RECORDS PROVIDED ▸

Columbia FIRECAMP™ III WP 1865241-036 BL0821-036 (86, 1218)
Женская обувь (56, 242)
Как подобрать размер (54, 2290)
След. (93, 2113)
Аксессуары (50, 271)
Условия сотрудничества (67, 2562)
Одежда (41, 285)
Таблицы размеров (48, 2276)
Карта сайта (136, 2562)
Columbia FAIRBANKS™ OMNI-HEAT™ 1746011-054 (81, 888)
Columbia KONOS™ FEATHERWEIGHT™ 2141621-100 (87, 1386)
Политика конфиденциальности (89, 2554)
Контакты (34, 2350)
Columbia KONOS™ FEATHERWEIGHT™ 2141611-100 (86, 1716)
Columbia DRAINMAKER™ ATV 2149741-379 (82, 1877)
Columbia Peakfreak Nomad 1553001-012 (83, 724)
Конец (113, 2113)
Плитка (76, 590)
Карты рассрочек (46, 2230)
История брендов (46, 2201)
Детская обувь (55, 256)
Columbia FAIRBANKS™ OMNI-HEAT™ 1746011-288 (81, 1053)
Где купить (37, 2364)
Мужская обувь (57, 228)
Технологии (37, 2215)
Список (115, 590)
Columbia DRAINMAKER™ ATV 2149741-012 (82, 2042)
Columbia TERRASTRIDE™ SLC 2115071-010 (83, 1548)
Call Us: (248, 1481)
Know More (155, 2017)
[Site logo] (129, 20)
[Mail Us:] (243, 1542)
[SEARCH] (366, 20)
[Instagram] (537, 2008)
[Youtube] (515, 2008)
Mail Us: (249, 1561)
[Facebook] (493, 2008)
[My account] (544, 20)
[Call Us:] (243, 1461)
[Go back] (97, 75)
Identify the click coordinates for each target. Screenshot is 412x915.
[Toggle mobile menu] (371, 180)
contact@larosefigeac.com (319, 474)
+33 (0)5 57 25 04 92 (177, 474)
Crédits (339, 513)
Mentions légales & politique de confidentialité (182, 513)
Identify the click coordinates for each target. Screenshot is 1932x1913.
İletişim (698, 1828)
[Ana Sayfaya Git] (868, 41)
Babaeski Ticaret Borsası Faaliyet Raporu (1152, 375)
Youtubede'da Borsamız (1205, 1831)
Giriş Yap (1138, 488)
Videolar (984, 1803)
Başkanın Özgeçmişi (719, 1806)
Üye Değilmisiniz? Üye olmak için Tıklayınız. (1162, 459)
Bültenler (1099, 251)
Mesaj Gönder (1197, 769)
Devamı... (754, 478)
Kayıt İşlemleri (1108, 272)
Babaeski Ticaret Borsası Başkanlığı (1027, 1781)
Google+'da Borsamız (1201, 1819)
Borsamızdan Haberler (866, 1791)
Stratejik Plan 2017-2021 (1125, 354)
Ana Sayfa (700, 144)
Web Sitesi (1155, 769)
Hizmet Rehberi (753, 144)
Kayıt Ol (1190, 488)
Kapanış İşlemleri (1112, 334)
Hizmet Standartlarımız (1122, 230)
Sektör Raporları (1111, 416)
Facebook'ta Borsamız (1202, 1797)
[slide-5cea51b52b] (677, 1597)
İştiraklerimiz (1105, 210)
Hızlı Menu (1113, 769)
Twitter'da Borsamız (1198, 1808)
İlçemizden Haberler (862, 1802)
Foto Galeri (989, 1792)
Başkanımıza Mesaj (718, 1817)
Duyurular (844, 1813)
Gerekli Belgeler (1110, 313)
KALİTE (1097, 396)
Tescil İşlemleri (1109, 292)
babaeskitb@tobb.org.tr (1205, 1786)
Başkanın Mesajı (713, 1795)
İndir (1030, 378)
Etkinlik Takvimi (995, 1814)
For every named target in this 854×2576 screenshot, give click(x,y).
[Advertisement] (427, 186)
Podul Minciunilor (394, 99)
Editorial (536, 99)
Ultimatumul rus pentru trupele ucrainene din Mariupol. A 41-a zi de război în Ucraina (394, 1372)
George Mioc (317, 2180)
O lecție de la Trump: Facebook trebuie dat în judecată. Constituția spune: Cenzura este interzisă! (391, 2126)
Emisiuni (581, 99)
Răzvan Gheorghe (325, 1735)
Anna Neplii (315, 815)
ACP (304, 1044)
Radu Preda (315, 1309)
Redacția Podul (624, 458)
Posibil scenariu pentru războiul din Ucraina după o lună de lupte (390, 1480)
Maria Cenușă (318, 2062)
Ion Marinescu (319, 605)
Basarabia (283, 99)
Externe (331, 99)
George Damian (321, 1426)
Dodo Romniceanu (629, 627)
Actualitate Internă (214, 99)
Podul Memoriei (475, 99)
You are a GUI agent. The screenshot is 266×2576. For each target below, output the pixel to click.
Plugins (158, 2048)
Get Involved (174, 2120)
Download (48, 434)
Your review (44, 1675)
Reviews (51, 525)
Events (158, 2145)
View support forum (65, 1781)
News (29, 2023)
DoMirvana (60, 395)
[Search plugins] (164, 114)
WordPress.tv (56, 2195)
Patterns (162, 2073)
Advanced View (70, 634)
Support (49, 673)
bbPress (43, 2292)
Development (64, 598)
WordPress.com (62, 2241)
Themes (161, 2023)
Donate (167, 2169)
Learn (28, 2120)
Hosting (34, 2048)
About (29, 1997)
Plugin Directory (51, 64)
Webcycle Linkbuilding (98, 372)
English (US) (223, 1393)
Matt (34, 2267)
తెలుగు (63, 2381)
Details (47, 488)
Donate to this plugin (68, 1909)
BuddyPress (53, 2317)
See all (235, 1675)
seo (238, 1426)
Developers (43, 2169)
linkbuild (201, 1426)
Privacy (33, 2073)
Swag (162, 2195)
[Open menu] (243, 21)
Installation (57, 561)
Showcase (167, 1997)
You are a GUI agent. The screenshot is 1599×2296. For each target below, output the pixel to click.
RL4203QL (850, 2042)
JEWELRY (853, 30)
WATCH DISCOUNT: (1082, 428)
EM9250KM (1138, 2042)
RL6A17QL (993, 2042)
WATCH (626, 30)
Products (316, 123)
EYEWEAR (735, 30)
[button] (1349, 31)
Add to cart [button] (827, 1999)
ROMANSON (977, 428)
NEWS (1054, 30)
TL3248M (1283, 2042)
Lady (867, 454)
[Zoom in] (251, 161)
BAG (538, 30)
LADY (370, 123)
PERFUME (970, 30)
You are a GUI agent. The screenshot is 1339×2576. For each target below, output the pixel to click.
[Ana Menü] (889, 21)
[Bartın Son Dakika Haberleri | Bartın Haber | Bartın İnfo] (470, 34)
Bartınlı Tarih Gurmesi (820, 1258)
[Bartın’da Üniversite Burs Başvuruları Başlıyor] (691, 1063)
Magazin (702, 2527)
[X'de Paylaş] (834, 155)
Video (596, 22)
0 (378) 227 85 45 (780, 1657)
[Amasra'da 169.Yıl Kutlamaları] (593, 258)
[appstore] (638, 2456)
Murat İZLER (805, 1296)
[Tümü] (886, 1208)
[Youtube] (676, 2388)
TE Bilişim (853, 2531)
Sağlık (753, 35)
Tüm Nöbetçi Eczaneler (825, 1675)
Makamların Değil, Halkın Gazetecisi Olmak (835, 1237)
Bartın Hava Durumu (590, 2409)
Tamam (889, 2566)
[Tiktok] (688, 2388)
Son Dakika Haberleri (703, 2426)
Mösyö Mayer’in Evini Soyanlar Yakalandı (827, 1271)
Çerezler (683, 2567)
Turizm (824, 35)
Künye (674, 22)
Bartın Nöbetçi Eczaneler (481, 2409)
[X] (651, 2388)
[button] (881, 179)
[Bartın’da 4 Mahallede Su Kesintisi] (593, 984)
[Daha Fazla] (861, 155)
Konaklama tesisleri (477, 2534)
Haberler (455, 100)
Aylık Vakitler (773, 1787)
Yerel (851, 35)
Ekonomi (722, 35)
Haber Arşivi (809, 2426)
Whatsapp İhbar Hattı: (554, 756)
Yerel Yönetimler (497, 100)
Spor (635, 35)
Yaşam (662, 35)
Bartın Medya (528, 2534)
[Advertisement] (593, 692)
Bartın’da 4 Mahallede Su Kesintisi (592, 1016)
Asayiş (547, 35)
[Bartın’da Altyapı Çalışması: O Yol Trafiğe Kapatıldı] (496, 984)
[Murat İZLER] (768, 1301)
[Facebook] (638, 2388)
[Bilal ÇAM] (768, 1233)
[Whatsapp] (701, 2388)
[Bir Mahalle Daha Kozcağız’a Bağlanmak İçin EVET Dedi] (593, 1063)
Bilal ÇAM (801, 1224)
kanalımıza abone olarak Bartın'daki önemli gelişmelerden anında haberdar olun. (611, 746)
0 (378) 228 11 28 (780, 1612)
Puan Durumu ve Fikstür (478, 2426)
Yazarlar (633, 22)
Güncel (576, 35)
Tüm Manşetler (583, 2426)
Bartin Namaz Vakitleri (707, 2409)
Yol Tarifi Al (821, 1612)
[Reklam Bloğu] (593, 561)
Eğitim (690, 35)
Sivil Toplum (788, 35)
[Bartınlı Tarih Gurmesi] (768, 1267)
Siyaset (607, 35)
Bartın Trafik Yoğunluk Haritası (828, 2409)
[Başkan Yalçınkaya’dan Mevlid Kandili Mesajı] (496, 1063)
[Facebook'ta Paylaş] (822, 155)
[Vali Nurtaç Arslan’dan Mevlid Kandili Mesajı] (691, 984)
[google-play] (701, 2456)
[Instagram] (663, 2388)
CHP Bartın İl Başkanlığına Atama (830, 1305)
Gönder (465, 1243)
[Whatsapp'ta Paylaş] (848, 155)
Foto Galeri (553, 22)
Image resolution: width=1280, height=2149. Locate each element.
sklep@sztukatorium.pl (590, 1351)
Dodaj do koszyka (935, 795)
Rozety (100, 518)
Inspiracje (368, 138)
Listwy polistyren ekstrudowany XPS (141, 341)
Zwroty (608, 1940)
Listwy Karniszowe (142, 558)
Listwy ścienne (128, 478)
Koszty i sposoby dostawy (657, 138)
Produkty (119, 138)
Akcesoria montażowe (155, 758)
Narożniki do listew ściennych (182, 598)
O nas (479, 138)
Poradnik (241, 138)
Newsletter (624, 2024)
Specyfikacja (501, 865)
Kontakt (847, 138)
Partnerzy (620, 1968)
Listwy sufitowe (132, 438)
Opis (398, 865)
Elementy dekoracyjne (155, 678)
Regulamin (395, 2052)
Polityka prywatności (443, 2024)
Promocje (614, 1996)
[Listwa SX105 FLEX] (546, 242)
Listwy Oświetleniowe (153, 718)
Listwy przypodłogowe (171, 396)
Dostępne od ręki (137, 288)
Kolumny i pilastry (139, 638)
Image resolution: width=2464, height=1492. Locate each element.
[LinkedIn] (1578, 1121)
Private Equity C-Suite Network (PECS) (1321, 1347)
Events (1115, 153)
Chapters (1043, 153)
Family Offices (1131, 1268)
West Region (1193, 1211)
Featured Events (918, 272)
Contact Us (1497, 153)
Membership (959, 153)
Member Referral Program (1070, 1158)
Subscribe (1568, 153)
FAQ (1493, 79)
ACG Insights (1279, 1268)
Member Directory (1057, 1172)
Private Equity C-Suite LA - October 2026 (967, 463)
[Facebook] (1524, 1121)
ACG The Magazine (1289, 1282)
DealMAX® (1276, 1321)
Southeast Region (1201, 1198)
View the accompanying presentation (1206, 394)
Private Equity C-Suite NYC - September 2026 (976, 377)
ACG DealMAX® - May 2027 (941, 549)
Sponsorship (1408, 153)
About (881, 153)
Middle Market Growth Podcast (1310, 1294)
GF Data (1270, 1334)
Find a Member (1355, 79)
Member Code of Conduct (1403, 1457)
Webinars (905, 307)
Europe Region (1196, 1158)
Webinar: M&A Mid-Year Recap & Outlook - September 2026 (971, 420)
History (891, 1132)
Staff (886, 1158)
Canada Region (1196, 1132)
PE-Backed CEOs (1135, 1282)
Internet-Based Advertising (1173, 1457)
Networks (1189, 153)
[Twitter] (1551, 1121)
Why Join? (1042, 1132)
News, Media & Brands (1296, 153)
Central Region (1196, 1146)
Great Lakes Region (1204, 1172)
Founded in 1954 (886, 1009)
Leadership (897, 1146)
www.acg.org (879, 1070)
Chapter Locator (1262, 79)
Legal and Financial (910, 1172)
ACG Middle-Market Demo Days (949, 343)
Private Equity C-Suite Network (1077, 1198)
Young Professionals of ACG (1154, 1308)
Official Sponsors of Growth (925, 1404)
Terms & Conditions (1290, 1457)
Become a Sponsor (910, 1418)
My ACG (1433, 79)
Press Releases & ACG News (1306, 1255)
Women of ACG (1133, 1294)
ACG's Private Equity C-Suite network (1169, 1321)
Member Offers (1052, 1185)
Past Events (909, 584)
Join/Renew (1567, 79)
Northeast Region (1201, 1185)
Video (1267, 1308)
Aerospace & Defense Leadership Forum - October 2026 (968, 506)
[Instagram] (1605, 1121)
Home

WORK TO BE COMPLETED ▸ Working from the material above, restate word for word the lines between the line with "LADY (370, 123)" and the line with "Sağlık (753, 35)", both included, and only those.

ANSWER TO THE EXERCISE ▸
LADY (370, 123)
PERFUME (970, 30)
You are a GUI agent. The screenshot is 1339×2576. For each target below, output the pixel to click.
[Ana Menü] (889, 21)
[Bartın Son Dakika Haberleri | Bartın Haber | Bartın İnfo] (470, 34)
Bartınlı Tarih Gurmesi (820, 1258)
[Bartın’da Üniversite Burs Başvuruları Başlıyor] (691, 1063)
Magazin (702, 2527)
[X'de Paylaş] (834, 155)
Video (596, 22)
0 (378) 227 85 45 (780, 1657)
[Amasra'da 169.Yıl Kutlamaları] (593, 258)
[appstore] (638, 2456)
Murat İZLER (805, 1296)
[Tümü] (886, 1208)
[Youtube] (676, 2388)
TE Bilişim (853, 2531)
Sağlık (753, 35)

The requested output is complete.